Tuesday, March 20, 2012

Mini Reviews: Ready Player One, Partials, Article 5

Ready Player One, by Ernest Cline
Rating: ✮✮✮✮
Book Depository | Indie Bound | Goodreads

Possibly the biggest love letter to nerds and 80s pop culture out there to date,  Ready Player One following Wade, aka Parzival, as he hunts for a treasure within the virtual reality game he spends most of his time in. Aside from the fun of the virtual reality and pop culture references, what makes this book really resonate is the way Wade grows as he deals with friends, enemies, and the difference between his virtual world and the real one. At times I felt the book dragged on a bit with all the pop culture descriptions and the length of time between the moments the action picked up again, but I always sprang right back when things got interesting again. It's incredibly fun, engaging, and as someone born in the middle of the 80s, it made me feel so awesome to know about 98% of all the pop culture references.

Partials, by Dan Wells
Rating: ✮✮✮
Book Depository | Indie Bound | Goodreads

Honestly, I wasn't so blown away by Partials. I love me some post-apocalyptic dystopian YA, and it's even better when cylons human-looking androids are the ones who destroyed the world. RM is a virus that killed most humans, and kills babies days after they're born. The human race is dying off, and Kira, teenage medic and doctor in training, decides she's going to cure it. By kidnapping a Partial, the robots that destroyed humanity. Kira was a strong protagonist, I can't deny that, but it mostly felt like she was off doing what she did because she was incredibly stubborn and couldn't even consider the fact that maybe, I don't know, she was being crazy. It would have helped if all the adults in the novel weren't written as roadblocks for Kira or totally eeeeevil~ conspirators.
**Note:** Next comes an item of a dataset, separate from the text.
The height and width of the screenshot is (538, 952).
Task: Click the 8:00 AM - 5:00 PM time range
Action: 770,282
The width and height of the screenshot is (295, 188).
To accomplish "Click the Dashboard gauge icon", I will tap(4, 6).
Article 5, by Kristen Simmons
Rating: ✮✮
Book Depository | Indie Bound | Goodreads

With so many rave reviews on Goodreads, I was looking forward to Article 5, but uuugghhhh it fell totally flat for me. It was an easy read, one I did it two short sittings, but I didn't particularly enjoy it. When creating a dystopia like the one in Article 5, you need to at least have some sort of explanation. "The was a war and there's an overly-religious government in place and btw this happened only a few years ago" does not a good dystopia make. On top of that, Ember, our main character, was so hard for me to like. She seemed so naive and stupid, and if she was written that way because she was totally sheltered her whole life, cool. If not, well. Ember's constant questioning of Chase, her former love and rescuer, drove me up a wall. So did their lack of communication, angst and constant second guessing what each other said because they were both so hurt by the other. Too much drama, man.
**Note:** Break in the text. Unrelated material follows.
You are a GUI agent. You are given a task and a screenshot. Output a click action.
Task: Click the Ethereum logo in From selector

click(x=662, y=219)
  1. I love these mini reviews. It seems like a lot of readers have been disappointed with The Statistical Probability of Love. I haven't read any of these, but Ready Player One sounds promising. Thanks for your reviews.
    -FABR Steph@FiveAlarmBookReviews

  2. loved "ready player one" - it made me want to go re-watch all of the movies and check out all the references :) YEAH 80s! hehe...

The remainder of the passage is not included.